There are several different measures of economic development, such as the Human development index (HDI)
Human development index (HDI)
Human development index (HDI) The HDI combines:
- Life Expectancy Index. Average life expectancy compared to a global expected life expectancy.
- Education Index
- mean years of schooling
- expected years of schooling
- Income Index (GNI at PPP)
more on Human development index (HDI)
Factors affecting economic growth in developing countries
- Levels of infrastructure – e.g. transport and communication
- Levels of corruption, e.g what percentage of tax rates are actually collected and spent on public services.
- Educational standards and labour productivity. Basic levels of literacy and education can determine the productivity of the workforce.
- Levels of inward investment. For example, China has invested in many African countries to help export raw materials, that its economy needs.
- Labour mobility. Is labour able to move from relatively unproductive agriculture to more productive manufacturing?

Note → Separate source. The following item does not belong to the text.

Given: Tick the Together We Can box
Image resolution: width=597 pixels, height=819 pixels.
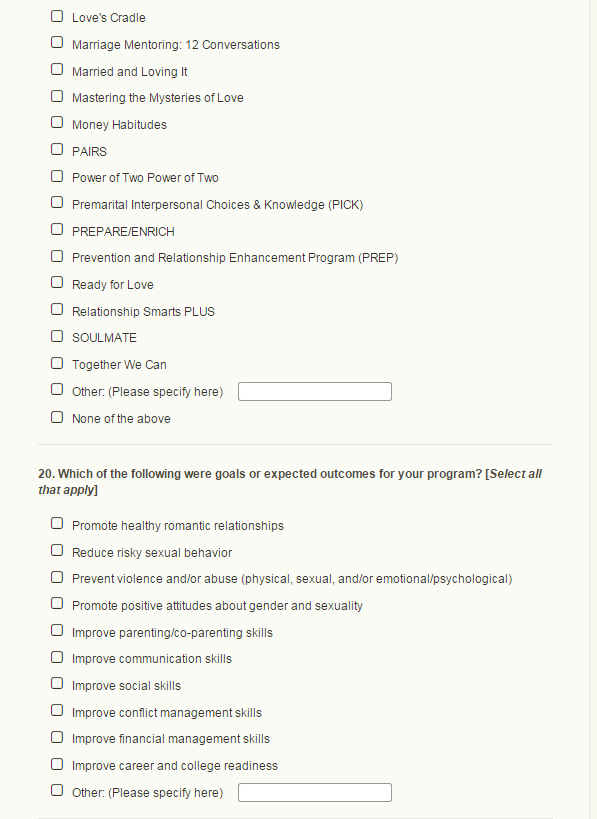Looking at the screenshot, I should click(x=57, y=363).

- The flow of foreign aid and investment. Targeted aid, can help improve infrastructure and living standards.
- Level of savings and investment. Higher savings can fund more investment, helping economic growth.
Economic growth without development
It is possible to have economic growth without development. i.e. an increase in GDP, but most people don’t see any actual improvements in living standards. This could occur due to:
- Economic growth may only benefit a small % of the population. For example, if a country produces more oil, it will see an increase in GDP. However, it is possible, that this oil is only owned by one firm, and therefore, the average worker doesn’t really benefit.
- Corruption. A country may see higher GDP, but the benefits of growth may be syphoned into the bank accounts of politicians
- Environmental problems. Producing toxic chemicals will lead to an increase in real GDP. However, without proper regulation, it can also lead to environmental and health problems. This is an example of where growth leads to a decline in living standards for many.
- Congestion. Economic growth can cause an increase in congestion. This means people will spend longer in traffic jams. GDP may increase but they have lower living standards because they spend more time in traffic jams.
- Production not consumed. If a state-owned industry increases output, this is reflected in an increase in GDP. However, if the output is not used by anyone then it causes no actual increase in living standards.
- Military spending. A country may increase GDP by spending more on military goods. However, if this is at the expense of health care and education it can lead to lower living standards.
Evaluation
It depends on the nature of economic growth.
- Are the proceeds of growth used to improve living standards?
- Does everyone benefit from the higher GDP or are the proceeds kept by a small %?
- Might be useful to use statistics like the Human Development Index which look at real GDP, but also education and health care indexes.